Justiça não resolveu 71% dos processos de 2009, diz CNJ

Mais de 71% dos processos recebidos pela Justiça brasileira em 2009 não foram solucionados. De acordo com dados divulgados nesta terça-feira pelo presidente do Conselho Nacional de Justiça (CNJ) e do Supremo Tribunal Federal, ministro Cezar Peluso, a chamada taxa de congestionamento da Justiça brasileira, que mostra quantos processos deixaram de ser julgados, tem se mantido estável, em torno dos 70%, desde 2004.


"A Justiça do Trabalho é que atende com mais celeridade, tem uma taxa de congestionamento de 49%. A mais morosa, e mais demandada, é a Justiça estadual, que tem taxa de congestionamento de quase 80%. O maior gargalo são os processos de primeira instância", afirmou o ministro.

No ano passado, tramitaram na Justiça brasileira 86,6 milhões de processos, sendo 25,5 milhões de novos casos. O total representa um aumento de quase 20% no número de processos recebidos em relação a 2008.

Segundo dados do CNJ, a produtividade dos juízes aumentou em 2009: no ano passado, cada magistrado julgou, em média, 1,4 mil processos, valor 3,6% maior que o registrado em 2008. O número de juízes por habitante também aumentou, mas o ministro Cezar Peluso o considerou insuficiente. "Em 2009, nos ramos federal, estadual e municipal, tivemos, em média, oito magistrados para cada 100 mil habitantes. Mas em países como Espanha e Portugal, esse número chega a 18 juízes para cada 100 mil habitantes", disse.

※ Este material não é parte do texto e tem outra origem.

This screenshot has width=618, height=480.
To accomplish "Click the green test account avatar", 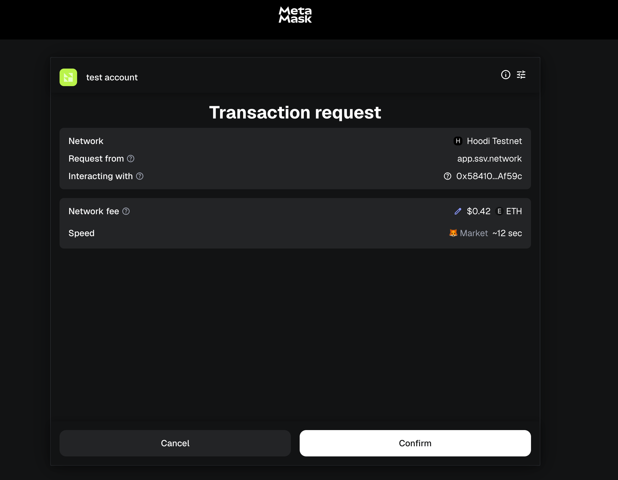I will [x=68, y=77].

Em 2009, o poder Judiciário custou R$ 37,3 bilhões aos cofres públicos, valor correspondente a 1,2% do Produto Interno Bruto (PIB) brasileiro, a soma de todas as riquezas produzidas no País. De acordo com o secretário-geral adjunto do CNJ, José Guilherme Vasi Werner, 96% das despesas são com pagamento de pessoal.

"No entanto, quase 52% desses valores foram devolvidos em receitas arrecadadas por conta de processos executados em que o Estado é o credor, ou seja, por conta de processos executados pela Justiça, a União, Estados ou municípios conseguiram reaver parte do dinheiro", afirmou o secretário.